No soplaba ya viento y a través de las nubes que empezaron a entreabrirse apareció el primer resplandor del alba. Gradualmente la oscuridad iba perdiendo intensidad. Delante de nosotros únicamente quedaba sin deshacerse algo uniforme y negro, al parecer sólo una porción de esas tinieblas que pocos minutos antes nos habían hecho confundir cielo y mar. Pero a medida que se iluminaba el día esa oscuridad no cambiaba, hasta que pudimos comprobar que se trataba de una cordillera de cerros o dunas de arena, situada a tiro de piedra de la embarcación. Era cierto que habíamos encallado en la arena y aunque aquí el barco estaba más seguro que entre las puntiagudas rocas, no dejaba de ser un lugar peligroso y de golpe resolví desembarcar. Otros tres pasajeros se aventuraron a hacerme compañía. Como la marea estaba baja, calculando que el agua nos llegaría al pecho, nos ayudaron a descender al mar por medio de cuerdas y luego nos dirigimos rápidamente a la costa.

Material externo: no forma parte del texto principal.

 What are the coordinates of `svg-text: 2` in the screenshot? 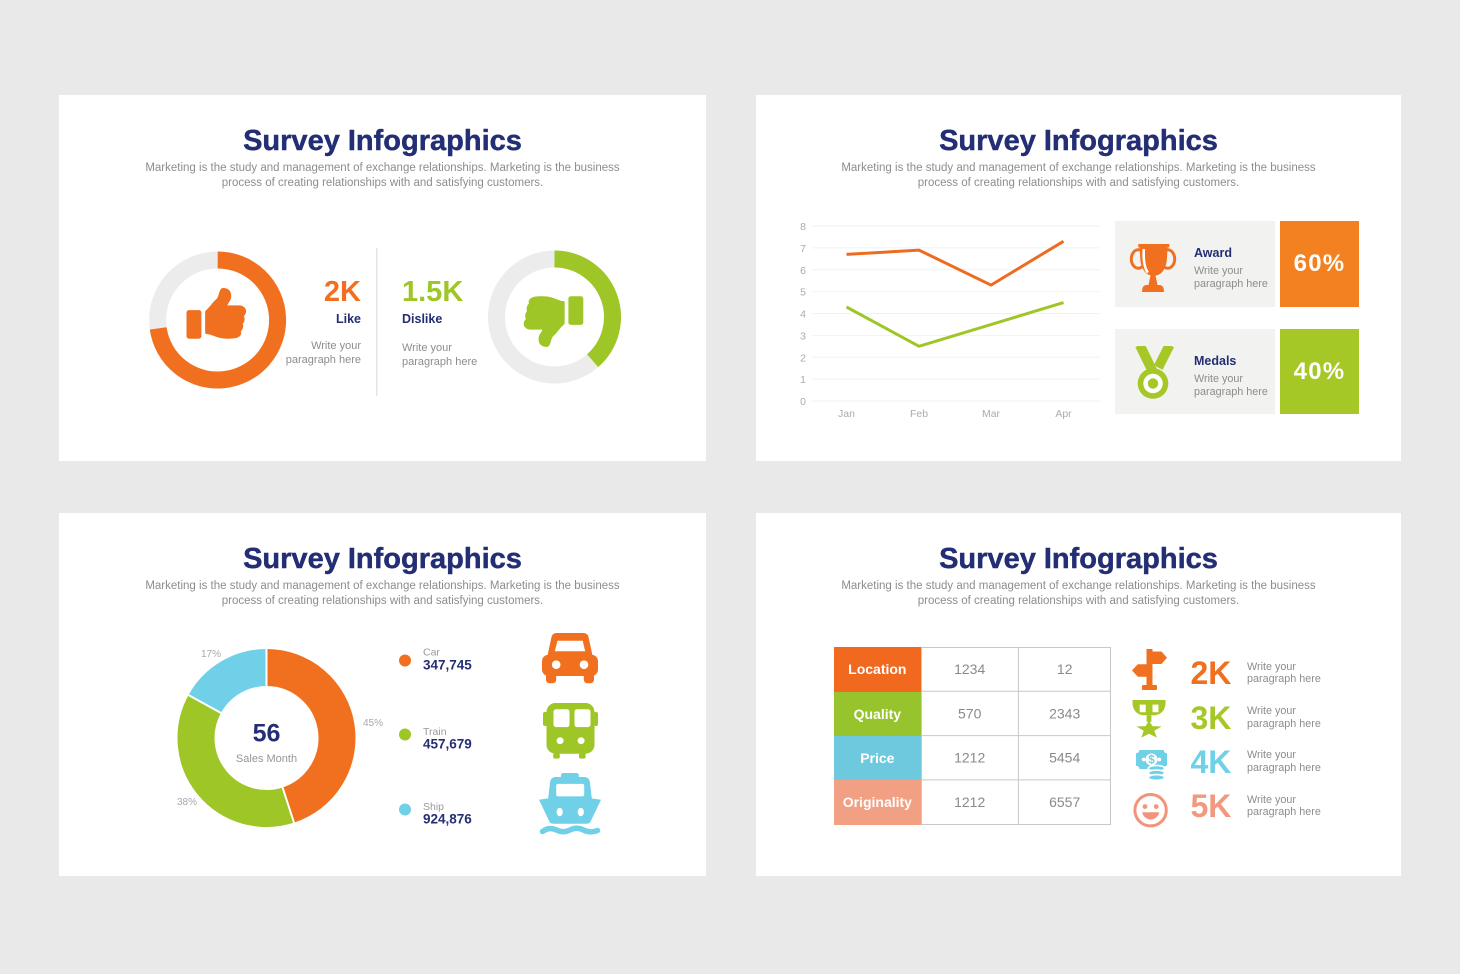 It's located at (803, 358).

No tardamos en subir a las dunas para tener una mejor panorámica de lo que se escondía tras ellas. ¡La Patagonia, por fin! ¡Cuántas veces la había visto en mi imaginación, ansiando visitar este desierto solitario, descansando en la distancia primitiva y en la paz desolada no hollada por el hombre, lejos de la civilización! ¡Allí estaba, completamente abierto ante mis ojos, el desierto intacto que despierta tan extraños sentimientos en nosotros; la antigua morada de los gigantes, cuyas huellas impresas en la playa asombraron a Magallanes y a su gente y dieron origen al nombre de Patagonia! Allí también, hacia el interior, se encontraba el lugar llamado Trapalanda y el lago custodiado por un espíritu en cuyas márgenes se levantaron los cimientos de la misteriosa ciudad que muchos han buscado pero que nadie pudo encontrar.